How To Deal With A Difficult Boss
If the idea of how to deal with a difficult boss is more intimidating than a root canal, read on. The difficult boss comes in many forms, from a boss that bullies to a boss that micromanages. There's the boss that plays favorites and the invisible boss. Regardless of the name, you've got your hands full. Even if you have a job you love, having a difficult boss can make it hard to stop from hitting that snooze button each morning. Here are some tips to help.
- Determine if your boss is right. Analyze your boss' comments in relation to your work. Is your job performance good or are you slacking? Sometimes there may be some truth in your boss' actions and comments, while other times he may be way off base. Take an honest assessment of your performance and decide.
- Keep the micromanager informed. If your difficult boss is the micromanager type, he doesn't like to give up control. You need to build up trust with the micromanager by keeping him up to date on the progress of your assignments. Once he learns he can trust you, he will give you a longer leash.

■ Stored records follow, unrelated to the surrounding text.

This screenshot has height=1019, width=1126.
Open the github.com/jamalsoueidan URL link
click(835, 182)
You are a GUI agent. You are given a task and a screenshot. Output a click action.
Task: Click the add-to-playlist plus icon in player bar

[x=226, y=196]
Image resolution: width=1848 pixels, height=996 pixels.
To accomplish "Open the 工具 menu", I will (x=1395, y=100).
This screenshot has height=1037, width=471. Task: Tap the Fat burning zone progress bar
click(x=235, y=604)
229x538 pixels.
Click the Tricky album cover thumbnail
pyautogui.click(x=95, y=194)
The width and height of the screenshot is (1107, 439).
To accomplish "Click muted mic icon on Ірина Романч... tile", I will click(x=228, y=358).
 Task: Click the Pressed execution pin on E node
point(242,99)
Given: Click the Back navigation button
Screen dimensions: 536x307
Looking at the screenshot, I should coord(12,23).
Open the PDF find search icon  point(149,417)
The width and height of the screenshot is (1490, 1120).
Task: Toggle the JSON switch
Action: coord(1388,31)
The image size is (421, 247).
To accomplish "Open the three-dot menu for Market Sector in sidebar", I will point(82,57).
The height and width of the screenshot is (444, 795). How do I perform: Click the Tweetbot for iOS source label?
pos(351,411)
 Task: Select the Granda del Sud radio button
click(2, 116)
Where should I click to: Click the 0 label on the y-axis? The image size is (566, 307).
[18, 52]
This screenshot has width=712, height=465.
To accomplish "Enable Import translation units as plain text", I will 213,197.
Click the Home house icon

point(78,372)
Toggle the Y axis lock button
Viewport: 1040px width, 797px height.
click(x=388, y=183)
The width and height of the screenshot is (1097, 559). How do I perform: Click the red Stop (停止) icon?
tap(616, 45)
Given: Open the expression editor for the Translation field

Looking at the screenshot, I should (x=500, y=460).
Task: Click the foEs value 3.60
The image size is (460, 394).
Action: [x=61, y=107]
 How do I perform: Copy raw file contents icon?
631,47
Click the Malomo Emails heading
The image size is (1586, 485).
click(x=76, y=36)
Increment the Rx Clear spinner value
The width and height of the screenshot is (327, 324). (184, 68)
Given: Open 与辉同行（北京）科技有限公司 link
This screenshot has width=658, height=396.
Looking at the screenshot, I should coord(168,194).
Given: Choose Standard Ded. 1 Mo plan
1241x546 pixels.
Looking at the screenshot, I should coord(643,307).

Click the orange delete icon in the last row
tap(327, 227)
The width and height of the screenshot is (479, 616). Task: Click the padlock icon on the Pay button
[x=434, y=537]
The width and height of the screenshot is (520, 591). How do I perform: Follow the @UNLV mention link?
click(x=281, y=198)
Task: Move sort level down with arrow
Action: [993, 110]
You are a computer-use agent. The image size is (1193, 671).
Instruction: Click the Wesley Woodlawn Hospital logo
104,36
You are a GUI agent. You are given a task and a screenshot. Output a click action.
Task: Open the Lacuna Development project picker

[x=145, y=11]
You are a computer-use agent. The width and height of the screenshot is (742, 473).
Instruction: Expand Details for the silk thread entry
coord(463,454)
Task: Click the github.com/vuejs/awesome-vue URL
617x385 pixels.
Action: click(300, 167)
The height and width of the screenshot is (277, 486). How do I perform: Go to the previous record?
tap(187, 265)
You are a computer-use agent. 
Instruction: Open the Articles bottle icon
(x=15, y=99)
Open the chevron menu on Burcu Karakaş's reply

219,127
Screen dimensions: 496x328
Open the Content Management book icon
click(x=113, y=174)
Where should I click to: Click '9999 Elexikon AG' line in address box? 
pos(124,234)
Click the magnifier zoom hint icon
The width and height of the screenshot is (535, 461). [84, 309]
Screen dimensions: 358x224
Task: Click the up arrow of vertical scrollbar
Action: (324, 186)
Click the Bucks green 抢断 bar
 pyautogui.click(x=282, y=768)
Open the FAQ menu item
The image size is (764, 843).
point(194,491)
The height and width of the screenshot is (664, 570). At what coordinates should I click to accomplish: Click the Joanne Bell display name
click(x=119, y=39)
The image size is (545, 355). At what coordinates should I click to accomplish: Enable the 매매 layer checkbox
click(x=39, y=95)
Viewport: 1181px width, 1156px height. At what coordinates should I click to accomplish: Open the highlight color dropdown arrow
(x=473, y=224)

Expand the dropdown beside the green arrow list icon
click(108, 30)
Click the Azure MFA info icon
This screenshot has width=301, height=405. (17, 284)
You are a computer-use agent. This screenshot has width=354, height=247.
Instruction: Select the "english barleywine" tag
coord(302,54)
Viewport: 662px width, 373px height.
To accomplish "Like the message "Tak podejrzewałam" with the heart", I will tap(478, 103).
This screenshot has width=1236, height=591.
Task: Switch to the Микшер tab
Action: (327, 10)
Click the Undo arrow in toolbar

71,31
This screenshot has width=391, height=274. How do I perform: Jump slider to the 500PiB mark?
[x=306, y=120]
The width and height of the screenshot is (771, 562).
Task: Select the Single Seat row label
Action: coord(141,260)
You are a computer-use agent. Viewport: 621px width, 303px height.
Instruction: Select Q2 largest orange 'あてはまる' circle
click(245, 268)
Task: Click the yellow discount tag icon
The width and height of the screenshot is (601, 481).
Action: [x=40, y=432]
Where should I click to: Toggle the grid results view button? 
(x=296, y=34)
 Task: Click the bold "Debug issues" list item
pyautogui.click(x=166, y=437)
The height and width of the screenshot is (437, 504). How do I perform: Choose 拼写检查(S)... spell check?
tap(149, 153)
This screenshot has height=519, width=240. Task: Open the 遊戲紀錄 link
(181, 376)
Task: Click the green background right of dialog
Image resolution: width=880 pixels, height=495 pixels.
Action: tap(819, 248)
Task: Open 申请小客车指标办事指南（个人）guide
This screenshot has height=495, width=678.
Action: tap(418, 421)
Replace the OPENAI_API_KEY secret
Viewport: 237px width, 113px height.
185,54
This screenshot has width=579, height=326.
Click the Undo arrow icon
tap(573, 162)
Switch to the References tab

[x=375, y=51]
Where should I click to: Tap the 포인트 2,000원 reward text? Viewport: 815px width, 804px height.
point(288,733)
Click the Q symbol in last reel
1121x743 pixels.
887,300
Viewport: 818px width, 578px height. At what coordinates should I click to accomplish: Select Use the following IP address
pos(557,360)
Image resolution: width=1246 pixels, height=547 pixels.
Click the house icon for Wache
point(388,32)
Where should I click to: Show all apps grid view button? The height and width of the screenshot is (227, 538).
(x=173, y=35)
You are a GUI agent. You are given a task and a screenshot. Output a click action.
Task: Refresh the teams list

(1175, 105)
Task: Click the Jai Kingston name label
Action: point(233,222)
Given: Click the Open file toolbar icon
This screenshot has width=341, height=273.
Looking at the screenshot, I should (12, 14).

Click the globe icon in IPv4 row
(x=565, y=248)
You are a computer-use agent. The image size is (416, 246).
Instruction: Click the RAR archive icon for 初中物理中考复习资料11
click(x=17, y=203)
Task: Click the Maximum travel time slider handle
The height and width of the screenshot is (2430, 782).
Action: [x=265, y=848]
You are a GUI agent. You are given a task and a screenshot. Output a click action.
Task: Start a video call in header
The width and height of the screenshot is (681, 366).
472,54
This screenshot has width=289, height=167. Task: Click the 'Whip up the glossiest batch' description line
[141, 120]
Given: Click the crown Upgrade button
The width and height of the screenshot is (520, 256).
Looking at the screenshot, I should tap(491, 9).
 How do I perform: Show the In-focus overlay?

- Set appointments with the invisible boss. If your difficult boss is the invisible boss, one you have a hard time finding, set up specific meetings to talk with him. Face-to-face is best, but if that won't do, a specific telephone call will. These types of bosses are often busy and don't have a lot of time to spare. Make sure you are prepared for the meeting by having a summary and specific questions ready.
- Maintain control with the bully. Having a bully as a difficult boss is often the hardest boss to deal with. This type of boss can be rude, pushy and downright mean at times. Don't take offense when he acts like this. Instead, maintain your composure. If you keep quiet while letting your boss vent, this can actually calm down your boss.
- Document your boss' bad behavior. This should be done just as an insurance policy. If possible, don't record your difficult boss' bad behavior at work. If you do, for goodness sakes, don't leave the evidence at work. It is best to do this at home, not at the office.
- Report an abusive boss to human resources. This is a last resort recommendation. If you have a difficult boss that is abusive or threatening, you may have to report him. This is where number five comes into play, as having hard evidence will be critical. Of course, this is a slippery slope that can have negative or positive consequences in terms of your employment situation. Think through this step carefully before deciding to go through with it.
- Don't take it. Last, but not least, look for another job. If you find that you are needing to take vacation days or sick days just to avoid interacting with your difficult boss, then it is time to get out. Take steps to find another job where you may have a boss that appreciates you and your contributions to the organization.